Windhorst: They won't be rattled; they've played a bunch of Game 7s together. They were disappointed that they allowed themselves to get out of rhythm in Game 6 after LeBron's hot start. So I expect them to go back to their basics. Pound the ball into Kevin Garnett, run Ray Allen around screens and get Rajon Rondo in the open court. Plus fight LeBron for position more, even if it means whistles.
4. What's your read on the Heat going into Game 7?
Forsberg: Bosh's return and James' eruption have to leave Miami feeling extremely confident about its chances in Game 7. Heck, the fact that Wade hasn't exactly erupted yet might bode well for the Heat, too. If the role players get a boost from playing at home Saturday, this team will be incredibly tough to beat.
Gutierrez: That they have the exact same attitude they did entering Game 6. LeBron didn't feel like a player satisfied with his accomplishment. He could very well come out and take over Game 7 also, and not smile a single time while doing it.
Haberstroh: They're going to be tough to beat if Bosh can stay on the floor. The biggest benefit of Game 6 was that the big lead allowed Erik Spoelstra to keep Bosh's minutes at a reasonable level. The Heat will need him in Game 7. And I think they'll get a big game from him.

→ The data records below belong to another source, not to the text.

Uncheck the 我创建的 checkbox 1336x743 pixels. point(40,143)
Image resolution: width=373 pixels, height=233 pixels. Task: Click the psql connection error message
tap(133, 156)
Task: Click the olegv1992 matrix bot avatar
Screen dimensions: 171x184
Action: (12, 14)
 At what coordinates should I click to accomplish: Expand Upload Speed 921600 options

Wallace: They know the pressure is still firmly on them to get this done and advance to the Finals. Boston is playing with house money. If the Celtics lose, you pat them on the back for making one more strong stand at the end of their Big Three era. If the Heat lose, they've failed miserably to accomplish their goal in what they themselves said is a championship-or-bust season.
Windhorst: In addition to LeBron's great game, the Heat found a couple of other areas in Game 6 that they probably will stick with. One is Wade spending a lot of time guarding Rondo; that worked reasonably well in the second half. Another is more traditional defense on Garnett, not as much fronting him to invite the lob. Overall, though, I think the Heat are expecting Boston to try to be what Doc Rivers calls the "first hit" team. Lots of aggression, especially early in the game.
5. Who wins Game 7?
Forsberg: Heat. Gotta stick with the pre-series prediction (even if it'd be a game late). Yes, this is exactly the situation in which Boston plays its best basketball, but you can't help but wonder whether James spoiled the Celtics' best opportunity to win this series with his exploits in Game 6.

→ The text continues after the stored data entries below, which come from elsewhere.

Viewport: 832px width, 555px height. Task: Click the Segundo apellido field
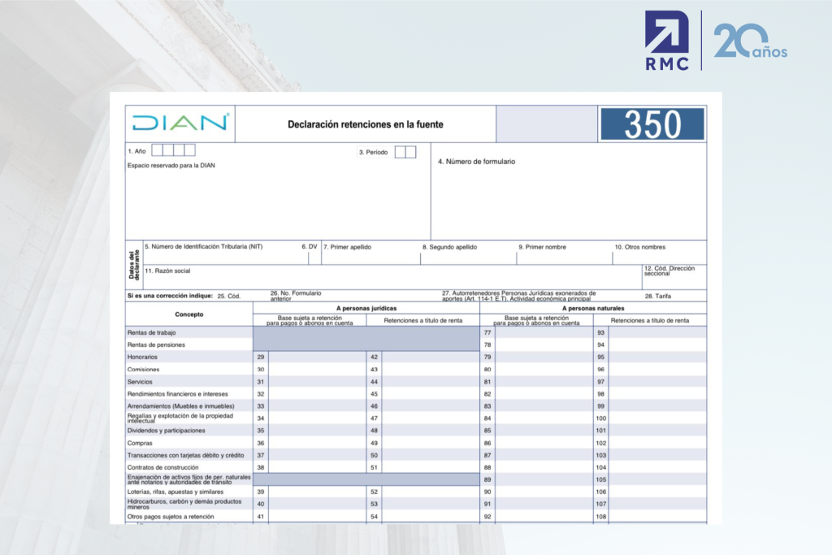pyautogui.click(x=468, y=258)
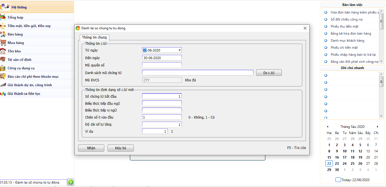Go to previous month in calendar
The image size is (386, 187).
328,127
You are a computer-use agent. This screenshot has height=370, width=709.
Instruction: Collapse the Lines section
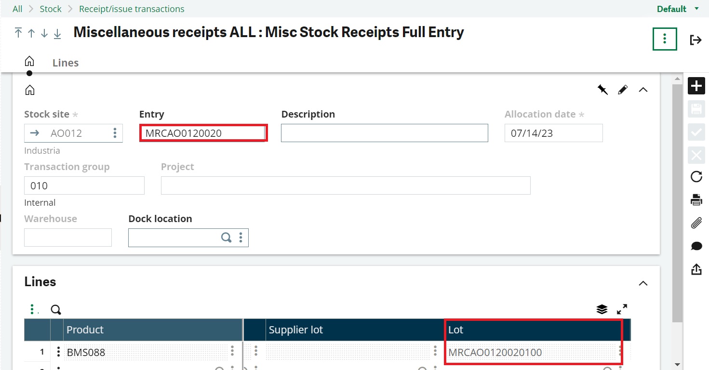point(643,284)
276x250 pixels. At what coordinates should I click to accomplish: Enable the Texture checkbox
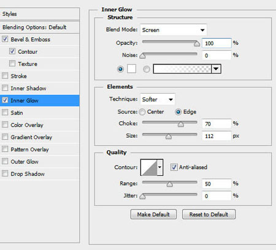12,64
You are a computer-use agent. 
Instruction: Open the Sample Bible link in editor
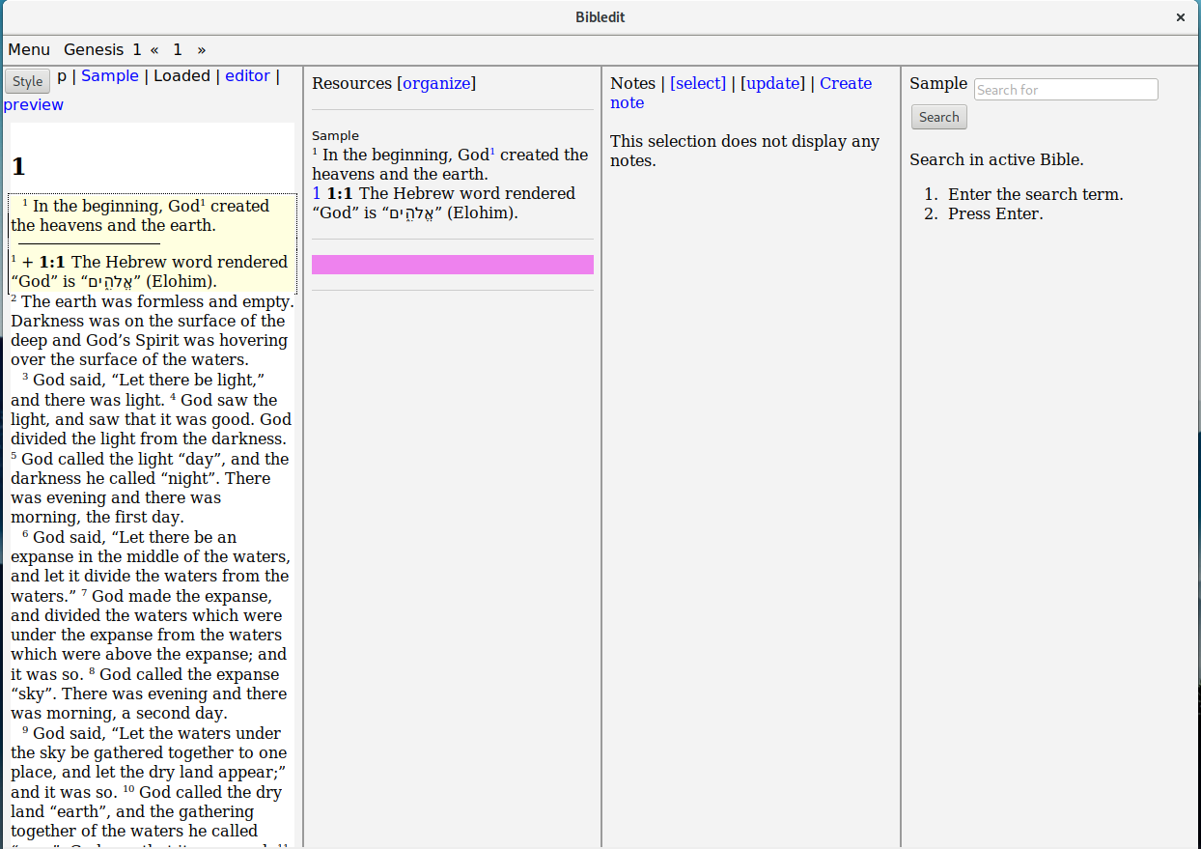point(109,75)
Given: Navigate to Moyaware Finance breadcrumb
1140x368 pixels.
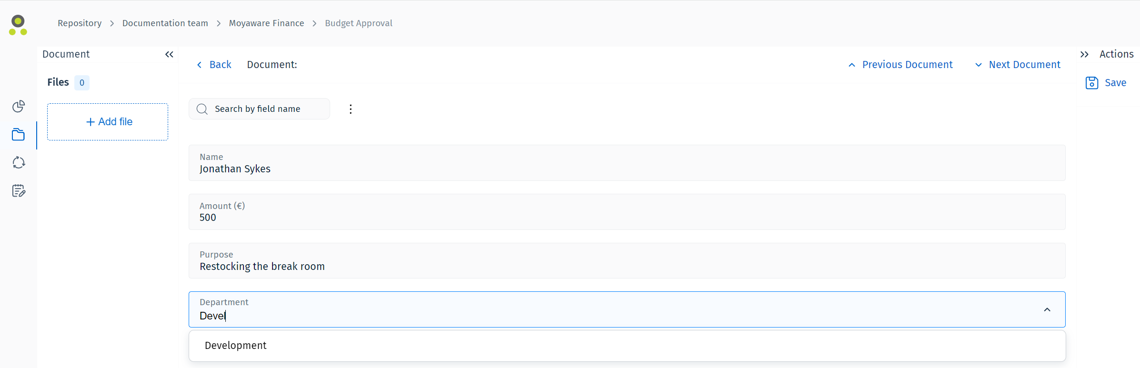Looking at the screenshot, I should coord(266,23).
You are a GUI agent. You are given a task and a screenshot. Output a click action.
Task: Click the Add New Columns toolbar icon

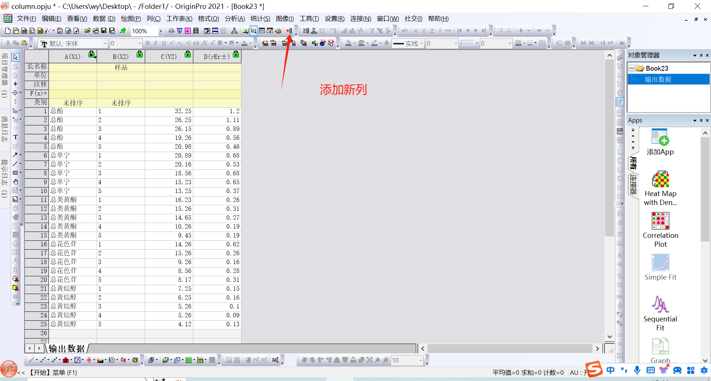click(289, 31)
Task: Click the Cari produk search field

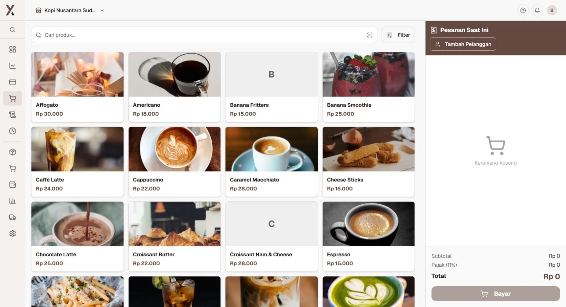Action: coord(203,35)
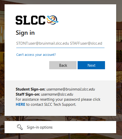122x139 pixels.
Task: Click the Sign in heading text
Action: click(x=25, y=33)
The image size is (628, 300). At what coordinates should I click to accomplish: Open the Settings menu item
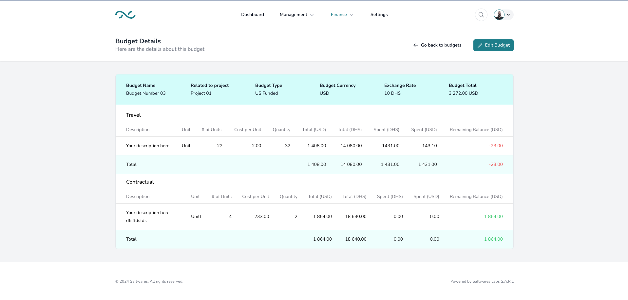coord(379,15)
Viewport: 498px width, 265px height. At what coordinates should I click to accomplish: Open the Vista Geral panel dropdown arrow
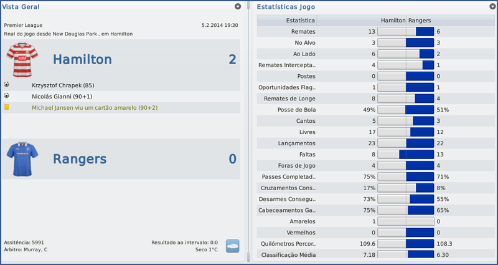tap(238, 6)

Gutierrez: The Heat. Forget all the postseason trends and percentages. Just look at the Heat's 6-0 record in home games after a home loss. Miami's average margin of victory in those six wins was 21.5 points. Short of another Rondo takeover, this might not be close.

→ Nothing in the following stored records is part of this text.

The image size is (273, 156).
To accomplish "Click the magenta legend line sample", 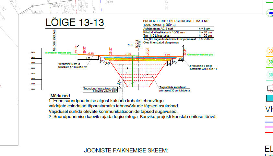I will (x=269, y=127).
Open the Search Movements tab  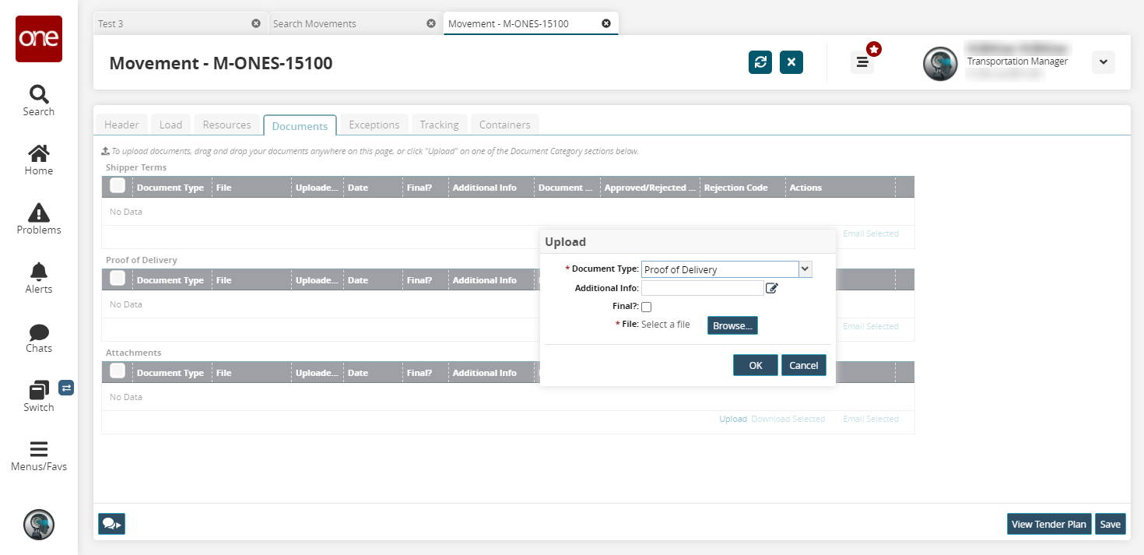tap(314, 23)

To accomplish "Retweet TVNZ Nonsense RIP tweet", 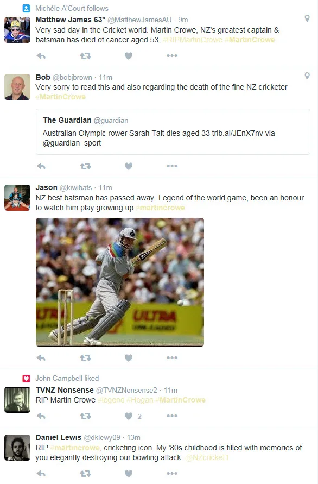I will pos(85,416).
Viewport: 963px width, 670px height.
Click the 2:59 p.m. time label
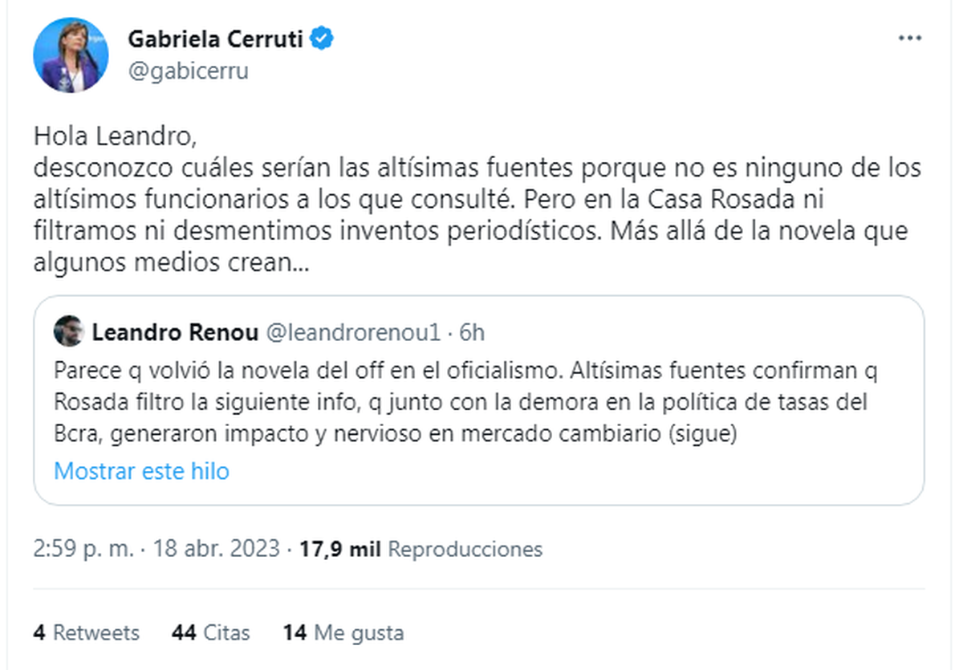[x=80, y=550]

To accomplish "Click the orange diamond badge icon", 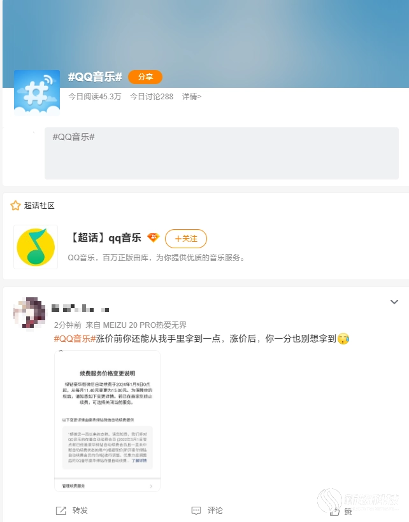I will (153, 237).
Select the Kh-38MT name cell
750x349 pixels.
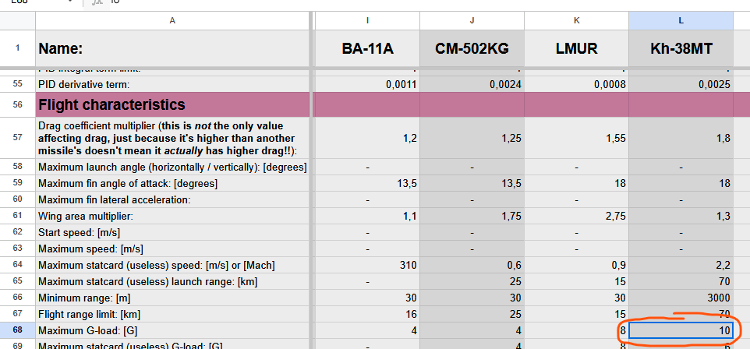point(681,50)
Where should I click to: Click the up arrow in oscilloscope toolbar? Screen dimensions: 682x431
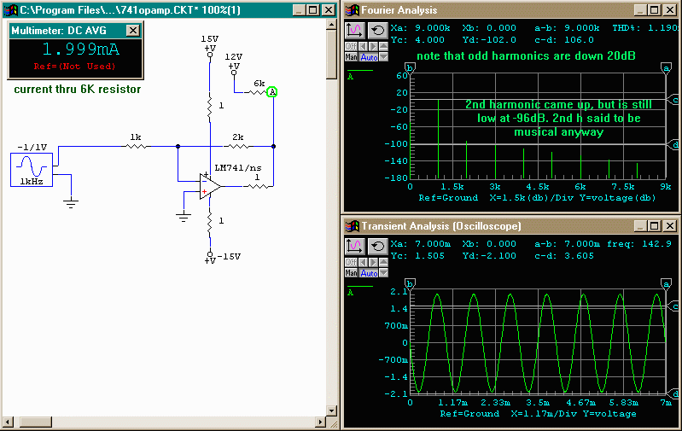click(383, 262)
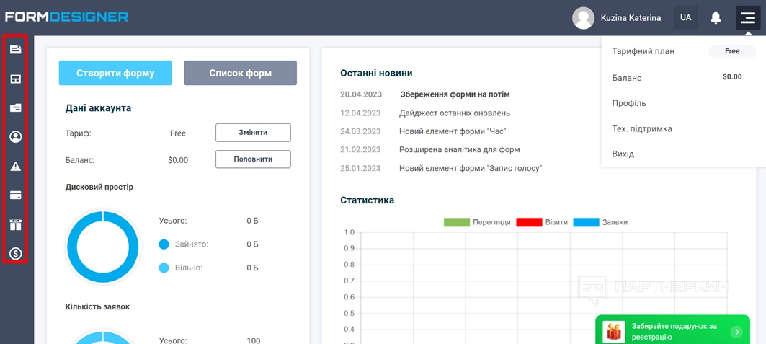Click the forms icon at top of sidebar

pos(15,50)
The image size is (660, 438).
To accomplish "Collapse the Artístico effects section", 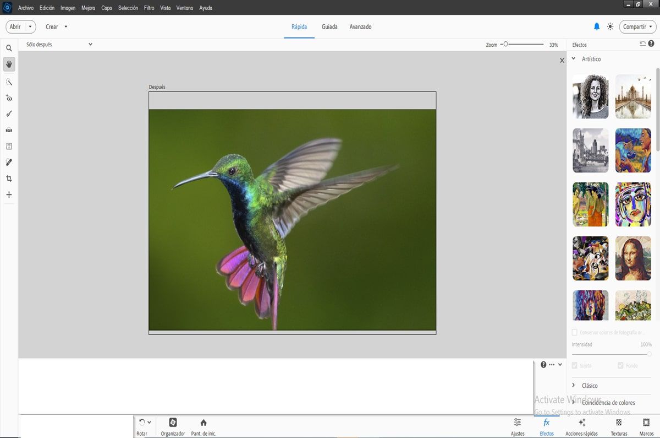I will 574,59.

Haberstroh: The Heat. But that's only because they're on their home court. And the coin I just flipped came up heads.
Wallace: Heat. Even though the road team won the past two games in this series, this sets up to be a winner-take-all game for the Heat at home. But if the Celtics are in striking distance with three minutes left, I wouldn't necessarily want to be in the Heat's shoes.
Windhorst: I should be disqualified. I've constantly gotten this matchup wrong for the past two years. My head defaults to promises I made to never kick dirt on the Celtics until it truly is over. But I also know the percentages of what home teams do in Game 7s. Push to shove, I guess I begrudgingly pick the Heat with the belief that the difference is an unsung hero such as Mario Chalmers, Shane Battier or Udonis Haslem.